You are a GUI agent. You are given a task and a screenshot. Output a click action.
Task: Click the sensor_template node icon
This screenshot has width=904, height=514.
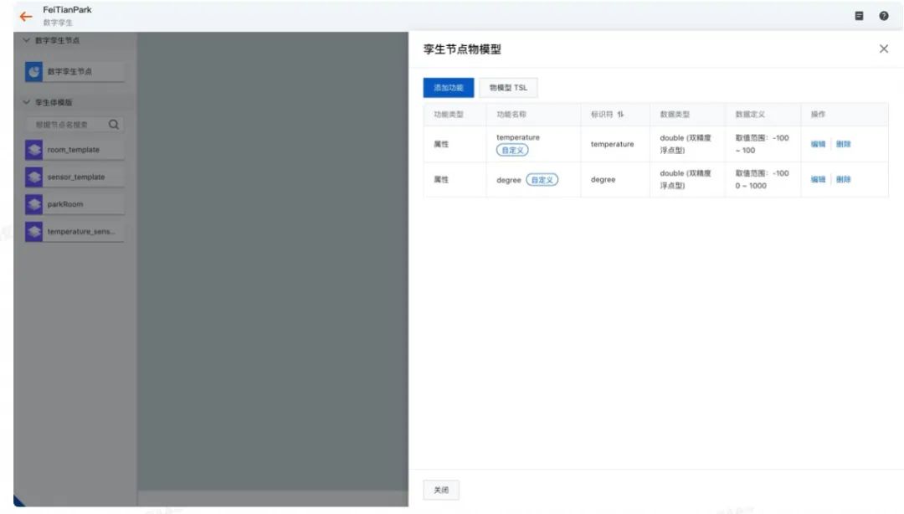pyautogui.click(x=33, y=177)
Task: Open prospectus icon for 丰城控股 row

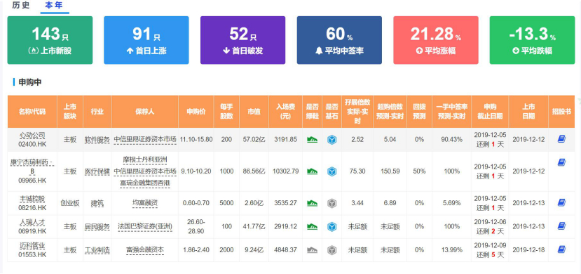Action: coord(561,202)
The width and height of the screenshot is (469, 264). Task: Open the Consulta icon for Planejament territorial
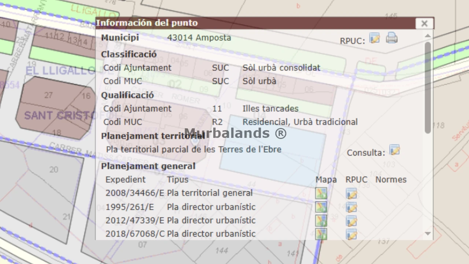tap(394, 150)
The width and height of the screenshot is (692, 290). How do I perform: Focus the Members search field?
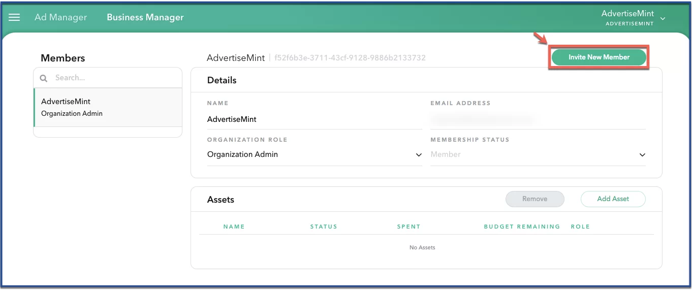[x=114, y=78]
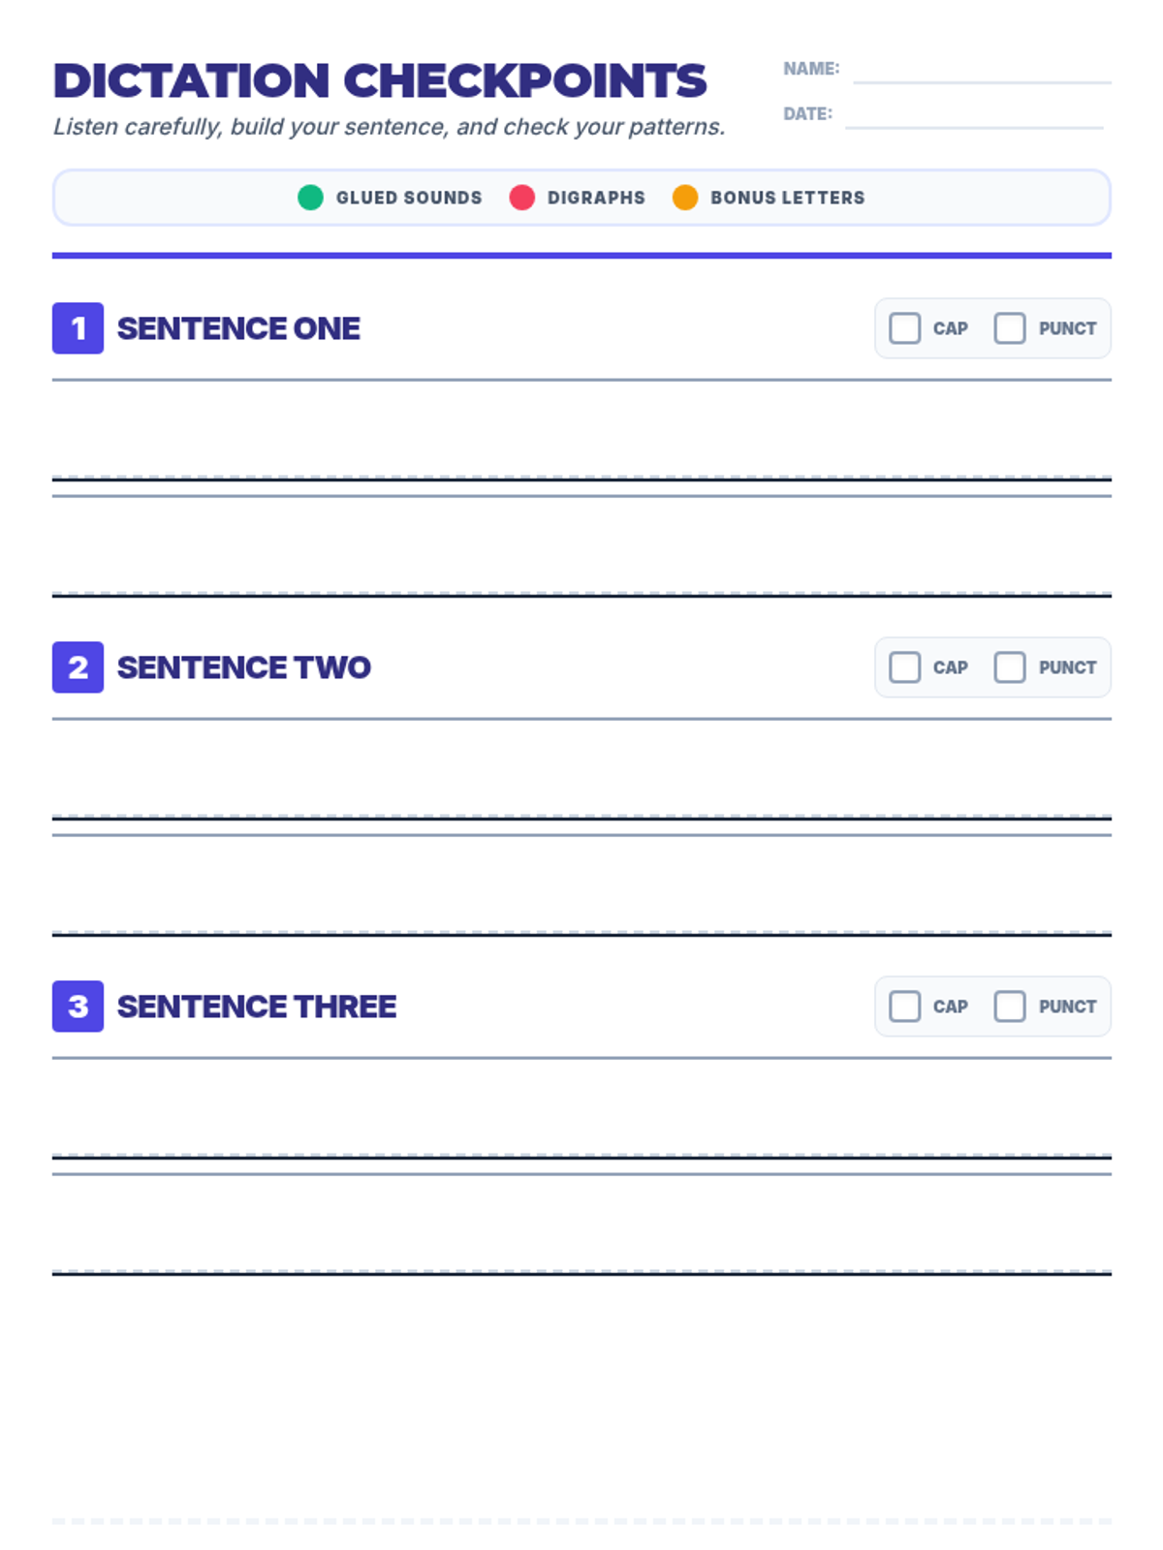This screenshot has width=1163, height=1550.
Task: Click the Dictation Checkpoints title
Action: coord(380,80)
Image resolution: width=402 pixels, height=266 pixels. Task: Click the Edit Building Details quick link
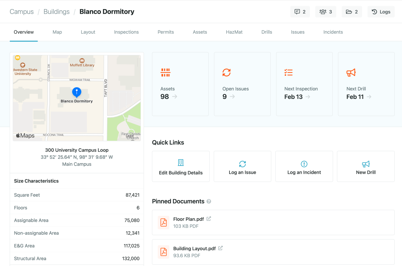[x=181, y=167]
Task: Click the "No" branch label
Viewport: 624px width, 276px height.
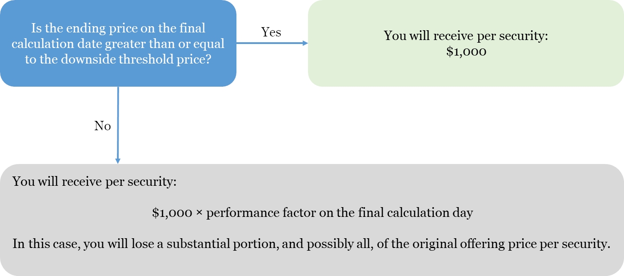Action: tap(102, 126)
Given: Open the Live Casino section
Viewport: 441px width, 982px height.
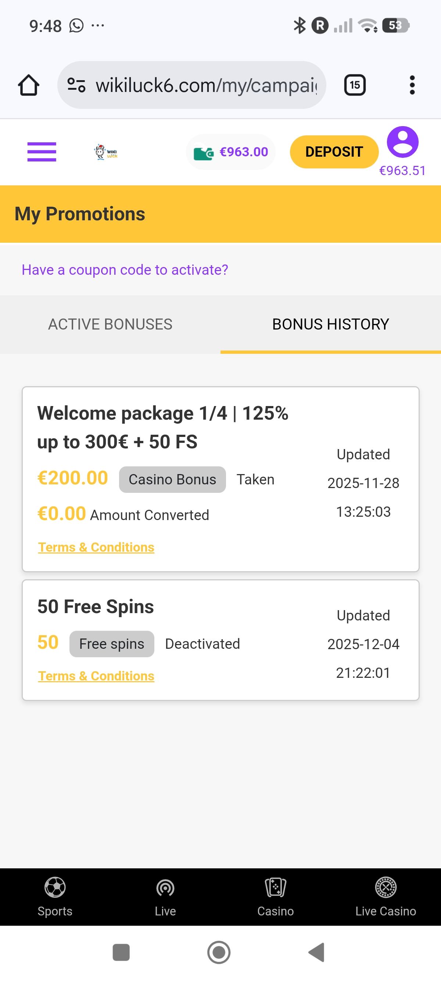Looking at the screenshot, I should pos(385,896).
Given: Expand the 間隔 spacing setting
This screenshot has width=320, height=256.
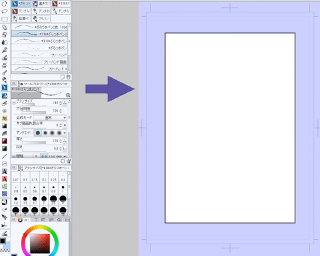Looking at the screenshot, I should [x=14, y=156].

# WHAT THE TASK REQUIRES:
Retype the full listing exactly; pictures stay out.

# ANSWER SECTION:
You are a GUI agent. You are given a task and a screenshot. Output a click action.
Task: Click the sensor_template node icon
This screenshot has width=904, height=514.
pyautogui.click(x=33, y=177)
Task: Open prospectus icon for 丰城控股 row

Action: coord(561,202)
The width and height of the screenshot is (469, 264). Task: Open the Consulta icon for Planejament territorial
tap(394, 150)
The width and height of the screenshot is (692, 290). How do I perform: Focus the Members search field?
[x=114, y=78]
This screenshot has width=1163, height=1550.
Task: Click the Dictation Checkpoints title
Action: coord(380,80)
Image resolution: width=402 pixels, height=266 pixels. Task: Click the Edit Building Details quick link
[x=181, y=167]
Task: Click the "No" branch label
Viewport: 624px width, 276px height.
Action: tap(102, 126)
Given: Open the Live Casino section
Viewport: 441px width, 982px height.
Looking at the screenshot, I should pos(385,896).
Given: Expand the 間隔 spacing setting
This screenshot has width=320, height=256.
Looking at the screenshot, I should [x=14, y=156].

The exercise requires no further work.